In reply, Defendant contends Plaintiff accepted the terms of the CSA, and that its broad language covers all disputes between the parties, including vehicle warranty claims. 

The Court agrees with Plaintiff. The arbitration language of the CSA does not support Defendant’s interpretation. “The contract must be construed as a whole and the intention of the parties must be ascertained from the consideration of the entire contract, not some isolated portion. [Citations.]” (Cnty. of Marin v. Assessment Appeals Bd. (1976) 64 Cal.App.3d 319, 325.) The purpose of the CSA concerns Defendant’s Blue Link services. (Rao Decl., Exs. 1-2.) No reasonable consumer would think that they are agreeing to arbitrate all disputes regarding vehicle defects merely by signing up for a subscription service that provides services such as “Remote Service Activation,” “Stolen Vehicle Recovery,” “Enhanced Roadside Assistance,” “Digital Key 2.0,” “Verizon Hotspot,” etc. (Rao Decl., Ex. 2, p. 7 of pdf.) None of that has anything to do with engine, electrical, or transmission defects, which are the substance of Plaintiff’s claims here. (Compl., ¶ 10.) 

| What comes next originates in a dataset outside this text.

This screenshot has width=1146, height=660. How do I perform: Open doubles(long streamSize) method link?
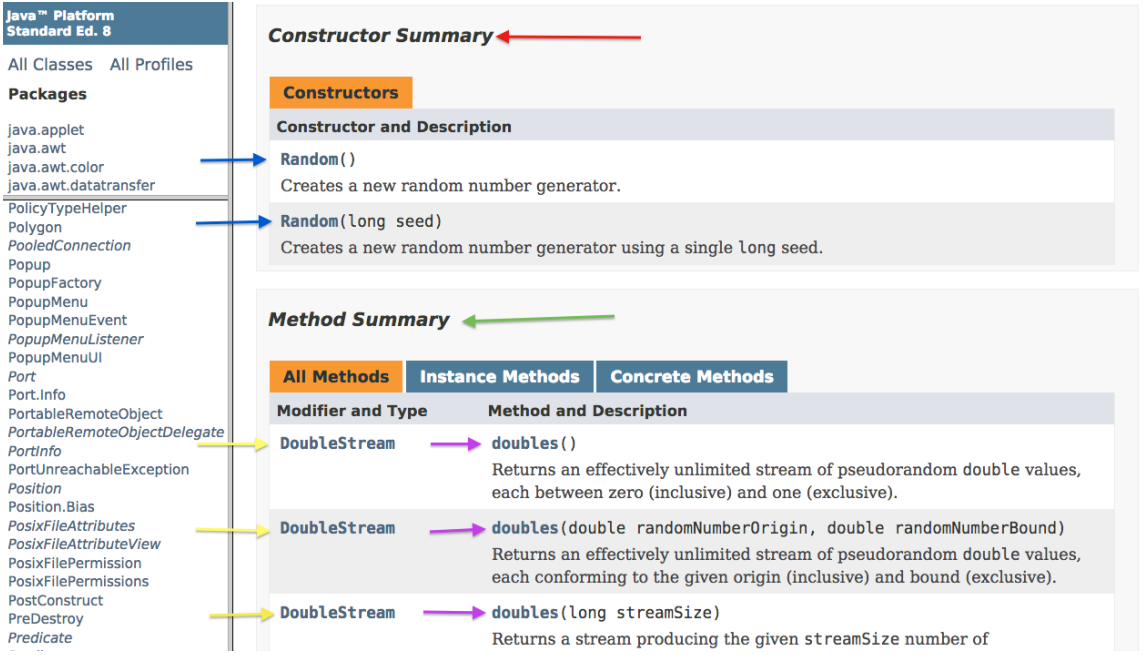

Moreover, Plaintiff correctly contends that Defendant’s interpretation of the arbitration provision of the CSA would render the majority of its words mere surplusage, which is improper. “’We must give significance to every word of a contract, when possible, and avoid an interpretation that renders a word surplusage.’ [Citation.]” (Advanced Network, Inc. v. Peerless Ins. Co. (2010) 190 Cal.App.4th 1054, 1063.) The arbitration provision of the CSA lists many Blue Link related services that it covers, such as “Connected Services, Connected Services Systems, Service Plans, the Vehicle, use of the sites, or products, services, or programs you purchase, enroll in or seek product/service support for, whether you are a Visitor or Customer, via the sites or through mobile application…” (Rao Decl., p. 34 of pdf.) Just because some broader language follows in the same paragraph does not mean it covers every dispute under the sun between the parties. If the language were as broad as Defendant is trying to make it, then the language quoted above and most of the other language in the arbitration provision of the CSA would be mere surplusage. 

            The Court declines to consider the parties’ remaining arguments. Based on the foregoing, the Court DENIES the motion. 

CONCLUSION 

The Court DENIES Defendant’s motion to compel arbitration. Defendant is ordered to file an answer or responsive pleading within 10 days of the Court’s order. 

             Plaintiff is ordered to give notice of the Court’s ruling within five calendar days of this order.



[1] The Court’s reference to the Warranty Handbook as attached to the declaration of Ali Ameripour here is only for purposes of determining whether the FAA or CAA governs this motion to compel arbitration. As noted above, the Court sustained Plaintiff’s objection to these warranties for lack of foundation and authentication, and the Court’s ruling remains the same in that regard.